DEVIL DOG DAYS OF SUMMER

...and I don't mean the creme-filled chocolate cake we used to stuff in our lunchboxes as kids.

I was going to enter a picture here, but how do you photograph heat? Other than displaying pathetic images of crinkled leaves and withering, drooping plants that are now just hanging on, waiting...waiting for some blessed relief from this relentless heat.

But, the weeds...the weeds are thriving. Usually about this time of the season, I'm lamenting bare spots left by spent perennials or pooped-out annuals. But...strangely...this year there's very little spots that are without some greenery. Theose patches of green, however, aren't the welcomed, late-season volunteer salvias or rejeuvenated pansies. Nope. Weeds. Lush, flowing, healthy, stoicly rooted and nearly impossible to pull from even the most parched soil.

Weeds are normally insideously loathesome.

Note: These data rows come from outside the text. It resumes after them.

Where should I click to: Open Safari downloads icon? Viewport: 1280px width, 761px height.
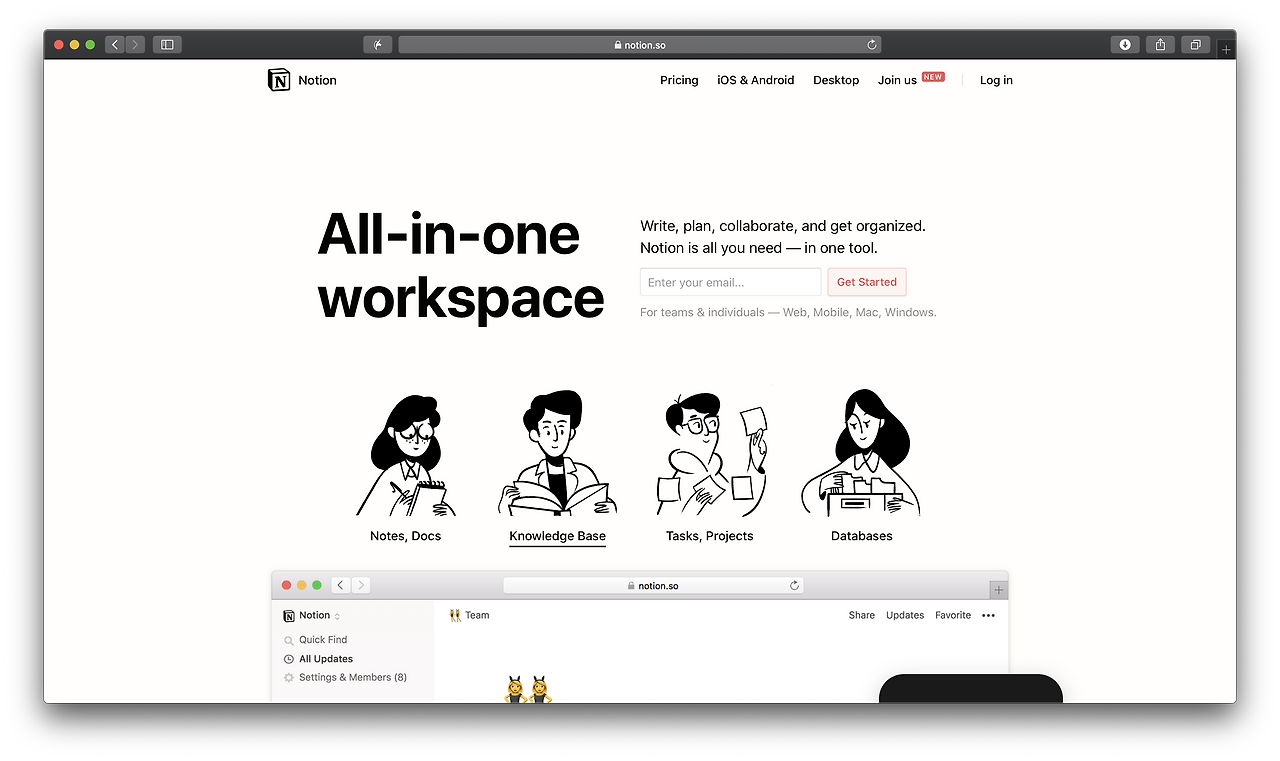pyautogui.click(x=1125, y=45)
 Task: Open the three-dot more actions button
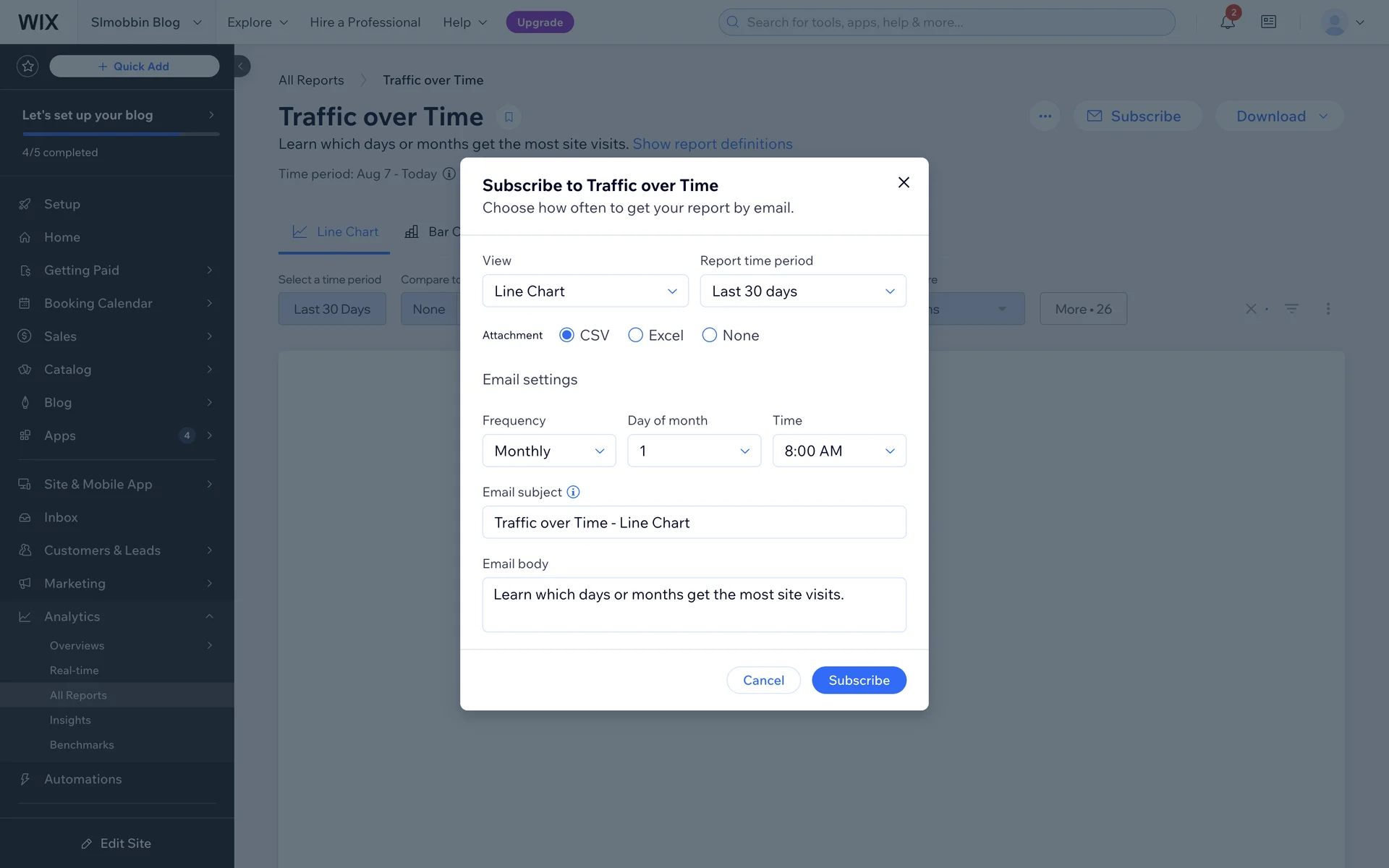(1045, 116)
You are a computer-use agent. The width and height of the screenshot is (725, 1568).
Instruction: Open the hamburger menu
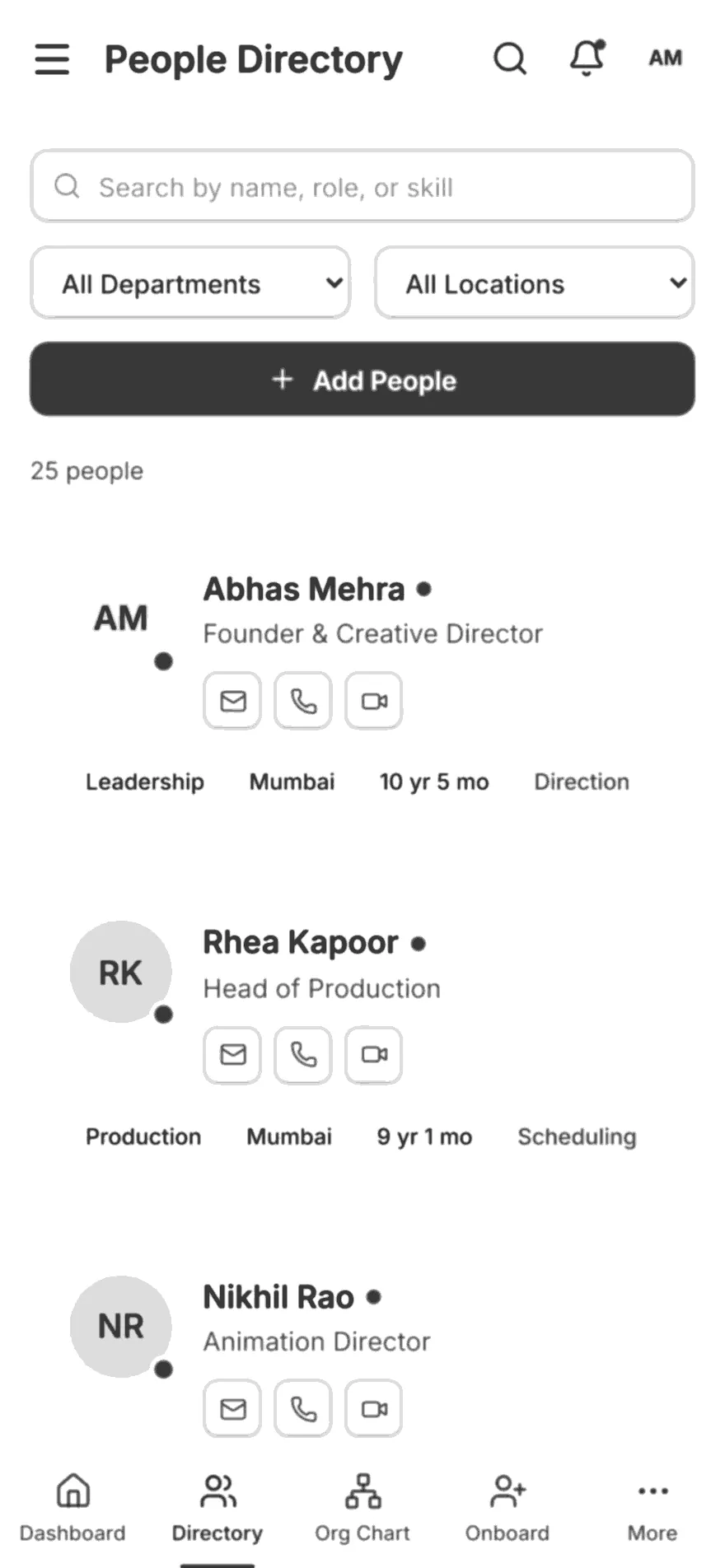(x=52, y=59)
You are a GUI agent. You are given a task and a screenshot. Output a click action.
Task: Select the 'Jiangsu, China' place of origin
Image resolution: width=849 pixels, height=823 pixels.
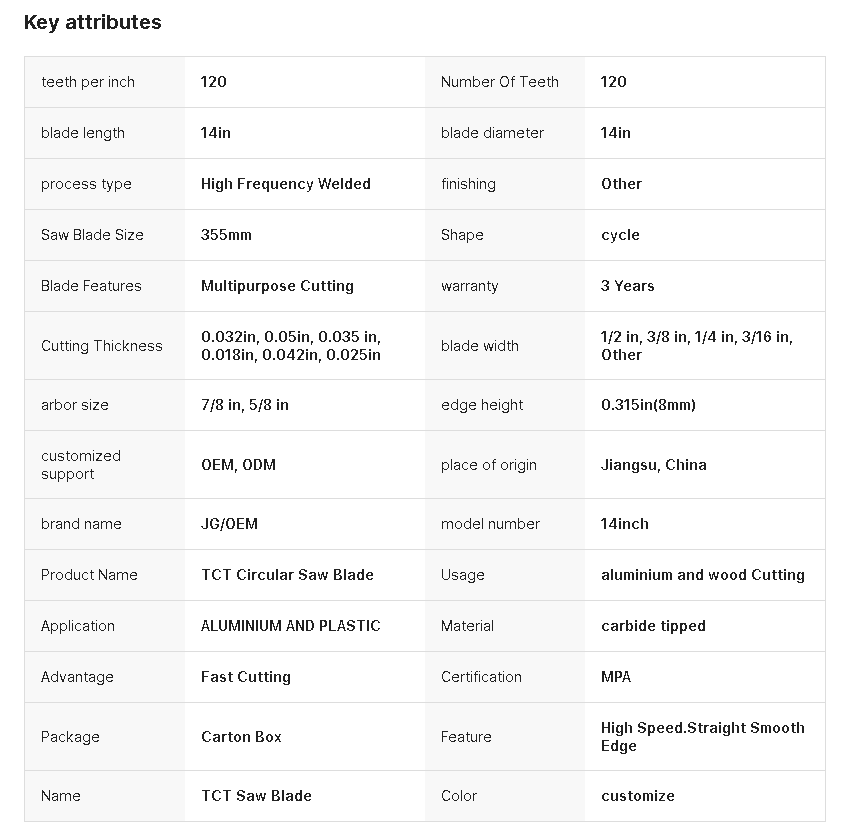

The way they seem to grow almost from the same point in the ground where sprouts a beautiful celosia, or clump of phlox or a verbena. They hide amongst them. Use them as shields to protect them from the watchful (most times) eye of this gardener. Their little weed brains hoping that perhaps I'll overlook them, pass them by as they crouch behind a stalk...a stem of a prized perennial or flowering annual.

But when weather conditions are so torturous and relentless upon my cultivated garden as they've been these past few weeks with this intolerable, unceasing heat, the weeds assume a different personna. (Everything in my garden has a personna. What can I say? I have this penchant for anthropomorphosizing just about anything. Including, obviously...weeds.)

This opressive weather emboldens them. Gives them courage to come out from behind that leaf or stem of coreopsis. They brazenly reach and stretch; waiving their flowering seed heads over my poor withering beauties. Flowering seed heads just waiting for the next rain, a sprinkle of the hose or tiny cloud burst to spew their prodgeny over my garden bed and set the stage for their next generation's plague upon my little patch.

I think, sometimes, as I wander the paths, bending, stretching, pushing aside nearly bare stalks of hyssop and mildewed phlox, I think I can hear laughter. Mocking. Giggling amongst the weeds. Like I said: anthropomophosizing means I not only characterize them...I can hear them as well.

"Here, here...We're over here! See us? Waiving at you? You can try and pull us, but we've been hiding and growing and sucking the life and whatever moisture there is out of the soil and starving your..your little beauties...for so many weeks now, we can't be moved. You can pull on a leaf, even dislodge a root hair or two. But we're stronger now. We'll win this time. Put away that hoe. Pocket that weeding fork. Wipe the sweat from your eyes and give the garden over to us this time. For now anyway. Till us under or hack us out come fall and toss us in the compost pile. But for now, we rule the beds. The garden is ours!"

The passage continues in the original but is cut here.